---------- RECORD EXTRACTS

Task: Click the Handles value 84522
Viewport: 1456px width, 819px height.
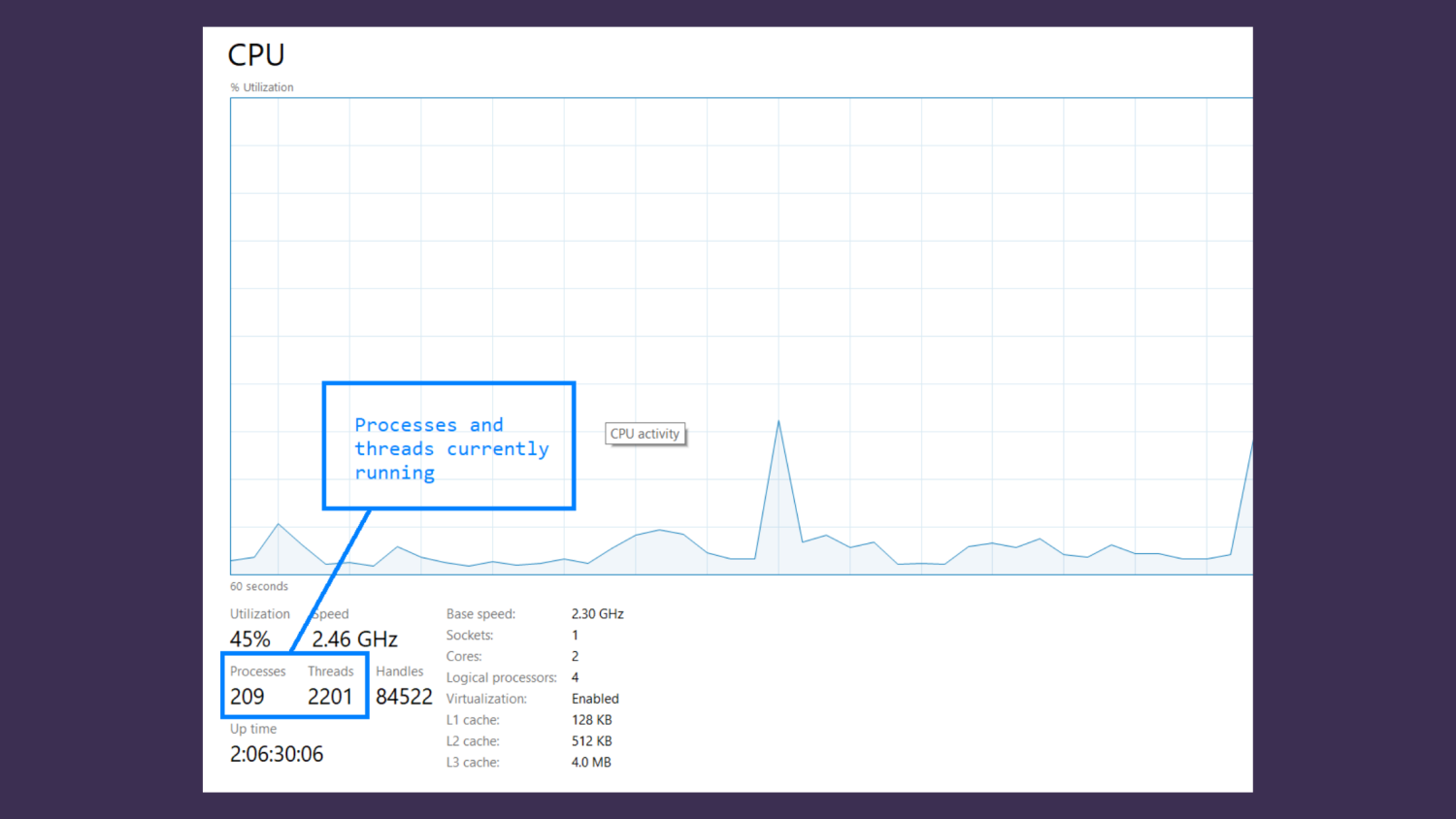Action: pos(403,697)
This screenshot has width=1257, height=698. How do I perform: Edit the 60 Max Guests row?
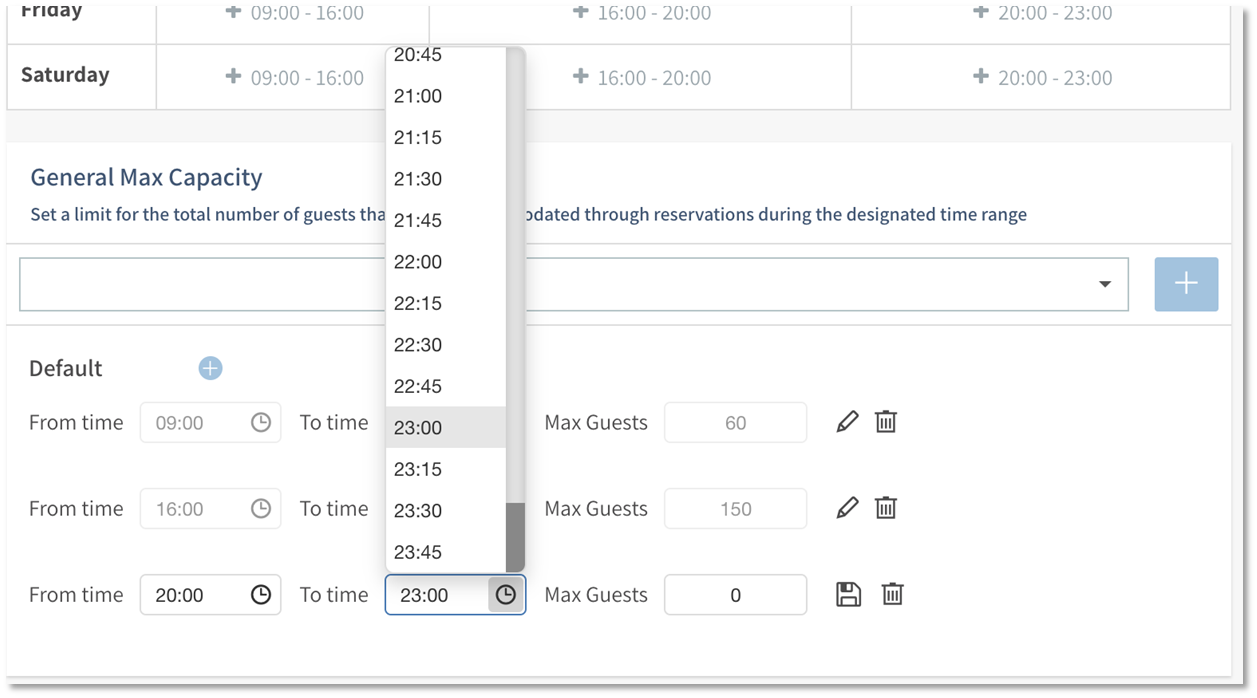(847, 422)
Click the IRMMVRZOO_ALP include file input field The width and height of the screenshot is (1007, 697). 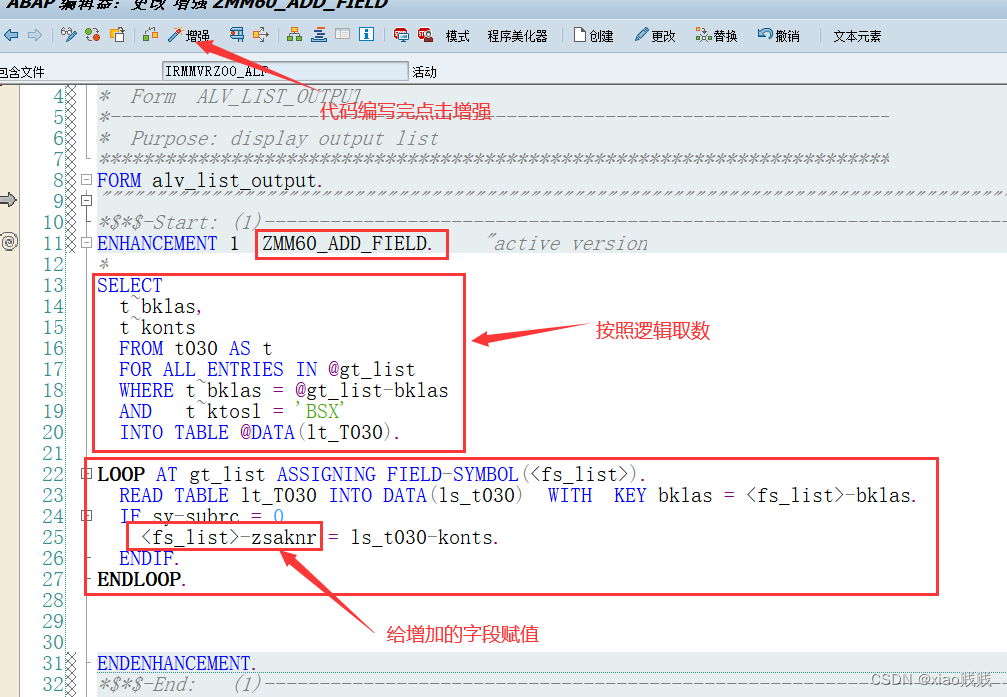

--------------------

#### WHAT IS REQUIRED
A faithful copy of every record is needed here. Leave the images out of it.

#### ANSWER AREA
Task: Click the Handles value 84522
Viewport: 1456px width, 819px height.
Action: pos(403,697)
This screenshot has width=1257, height=698. How do I perform: Edit the 60 Max Guests row?
(847, 422)
Click the IRMMVRZOO_ALP include file input field The width and height of the screenshot is (1007, 697). 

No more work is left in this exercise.